This smooth, custard-like Amish Buttermilk Pie is a unique recipe with a sweet, fresh flavor.
Amish Buttermilk Pie Recipe
As you know, I love finding old-fashioned recipes and making Amish recipes from old Amish cookbooks. If you’ve ever used one of these cookbooks, you’ll find that a lot of times the recipes are very vague. They assume you know what temperature to bake a pie or for exactly how long a recipe should bake. Tricky, right? Because I don’t always know how long a pie should bake. I’m still learning about baking every.single.day.
Which is why I had to make this Amish Buttermilk Pie 4 times. Yes, 4 times. To get it perfect. Just for you!
I normally think of pie as stuffed mile-high full of fruit, so finding this pie filling that takes just 5 minutes to mix up, made with buttermilk? You bet I had to try it.

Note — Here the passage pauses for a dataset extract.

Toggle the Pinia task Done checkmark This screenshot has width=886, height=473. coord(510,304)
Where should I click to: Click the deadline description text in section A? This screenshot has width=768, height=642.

Homemade Buttermilk Vs Store Bought
The main ingredient in this Amish recipe is buttermilk. Normally when a recipe calls for buttermilk, I simply use a mixture of milk or cream and vinegar. This homemade buttermilk gives the effect that you need in rolls, breads, pancakes and such. But since this recipe called for 2 cups of buttermilk, I used the real stuff. You can find buttermilk in the dairy section of your grocery store right by the milk and cream. Store bought buttermilk is thicker, which is needed for this recipe.

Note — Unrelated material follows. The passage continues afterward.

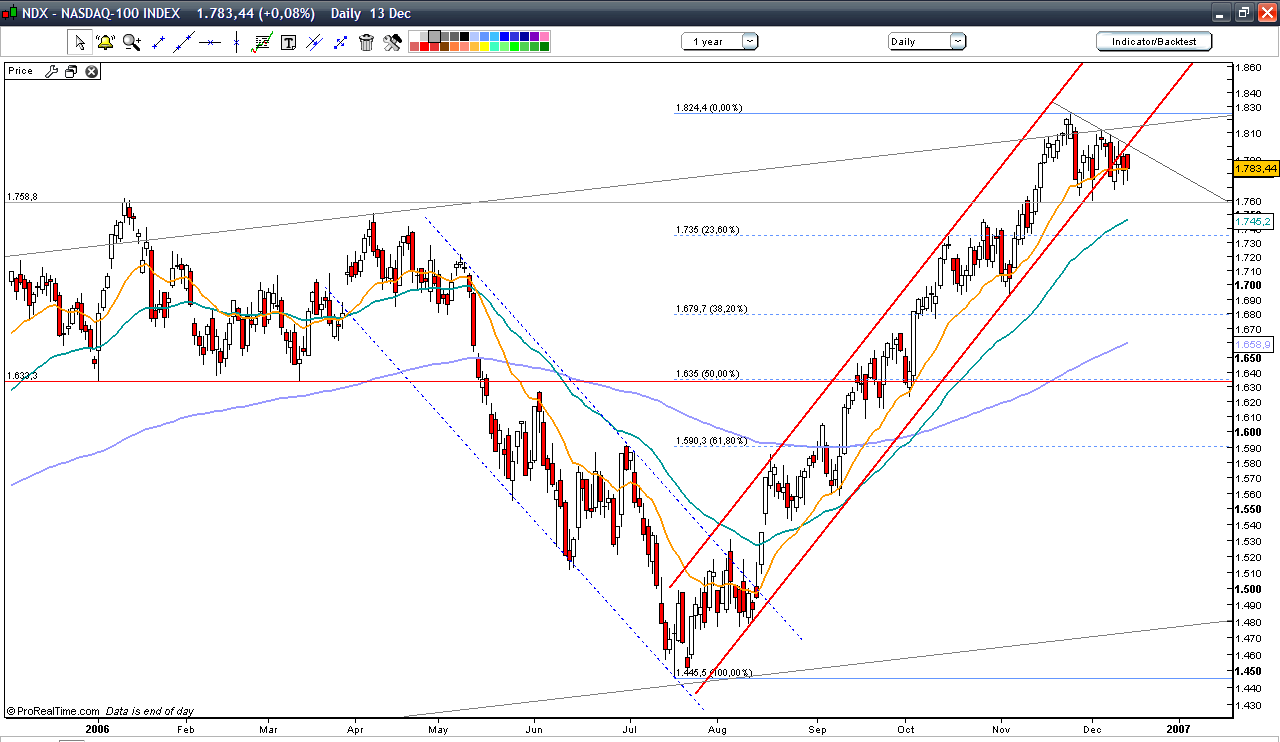This screenshot has width=1280, height=742.
Task: Select the text annotation tool
Action: [x=289, y=42]
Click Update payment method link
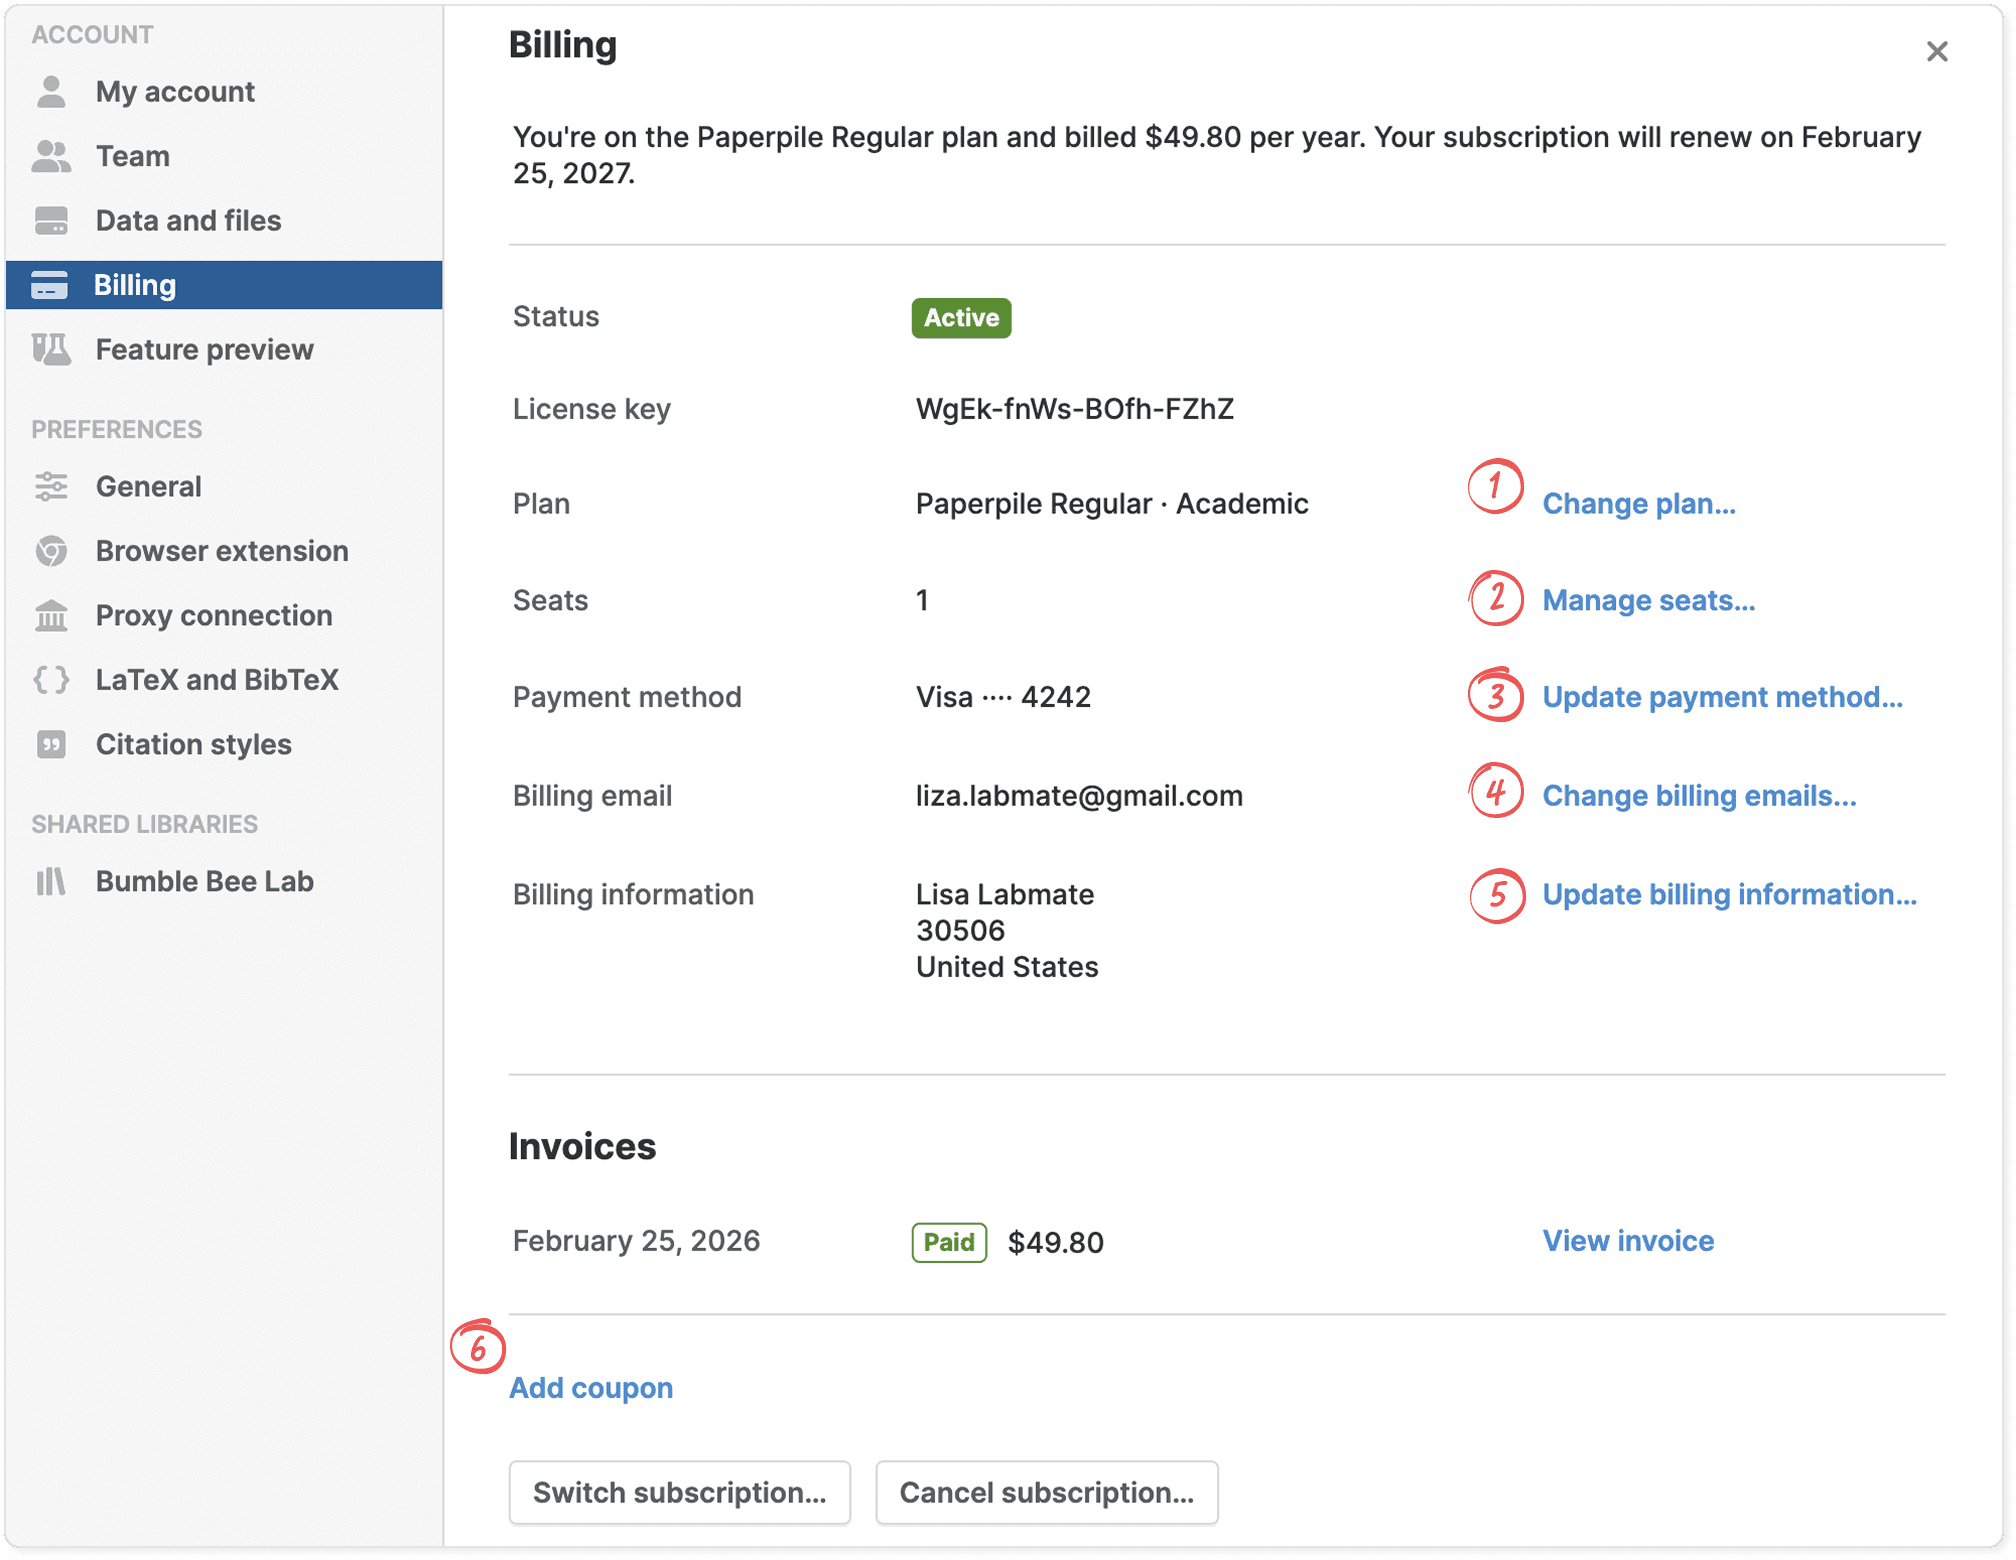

This recipe is fairly simple and straightforward. You can use store-bought pie crust to make, but may I suggest our grandma’s pie crust? Her pie crust was the best. Light and flaky…the perfect butteriness. I think you’ll love it.

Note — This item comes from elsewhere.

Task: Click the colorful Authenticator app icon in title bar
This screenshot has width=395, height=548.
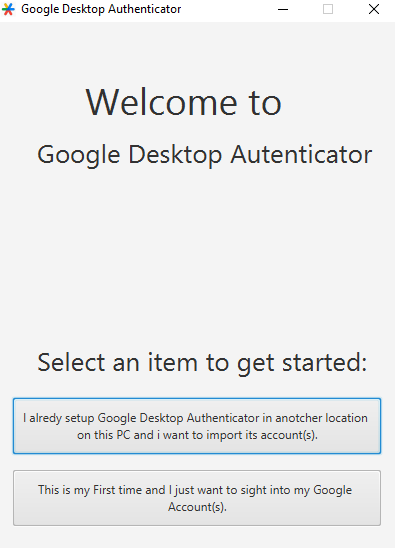Action: (x=8, y=9)
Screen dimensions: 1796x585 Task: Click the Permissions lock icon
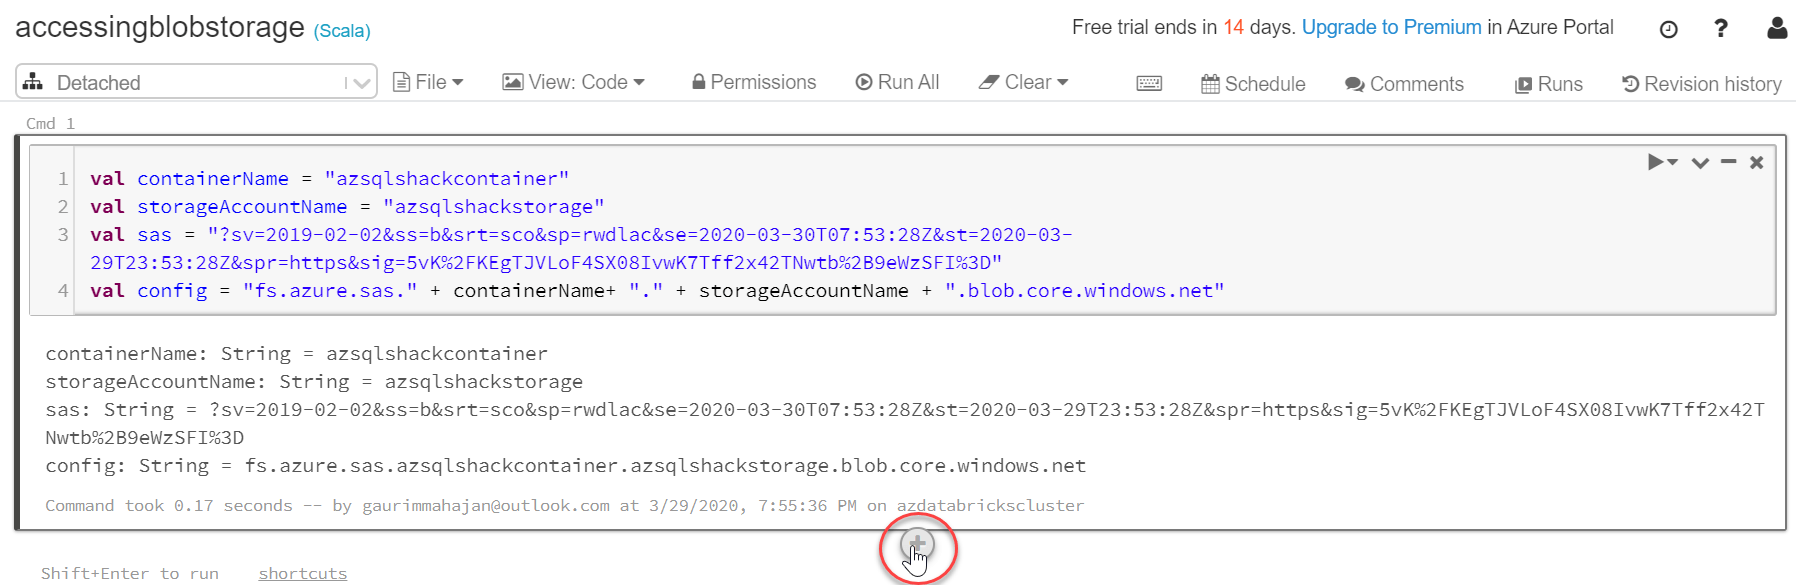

How do you know when a buttermilk pie is done?
The center of the pie should be firm, but slightly jiggly, similar to a cheesecake. Watch the pie closely because baking times will vary based on different ovens, pie plate sizes and even the type of buttermilk you use.
Do you need to refrigerate a buttermilk pie?
After the pie cools to room temperature, you should cover it with plastic wrap and store it in the refrigerator.
How long does buttermilk pie keep?
Buttermilk pie will last in the refrigerator for 2-3 days after baking.
Q: Have you ever had buttermilk pie? I’d love to hear about it!
Amish Buttermilk Pie
- 1 cup granulated sugar
- 2 tablespoons all purpose flour
- 2 large eggs beaten
- 2 tablespoons butter melted
- 2 cups buttermilk
- 1 teaspoon lemon extract
- Pastry for 1 9 inch pie crust
- Press pastry for pie crust into a 9" pie plate.
- In a small bowl, combine the sugar and flour.
- Add the beaten eggs, melted butter, buttermilk and extract.
- Pour into the prepared pie crust.
- Bake at 400 degrees for 10 minutes, then reduce the oven temperature to 350 degrees and bake for an additional 50 minutes, or until the center is firm.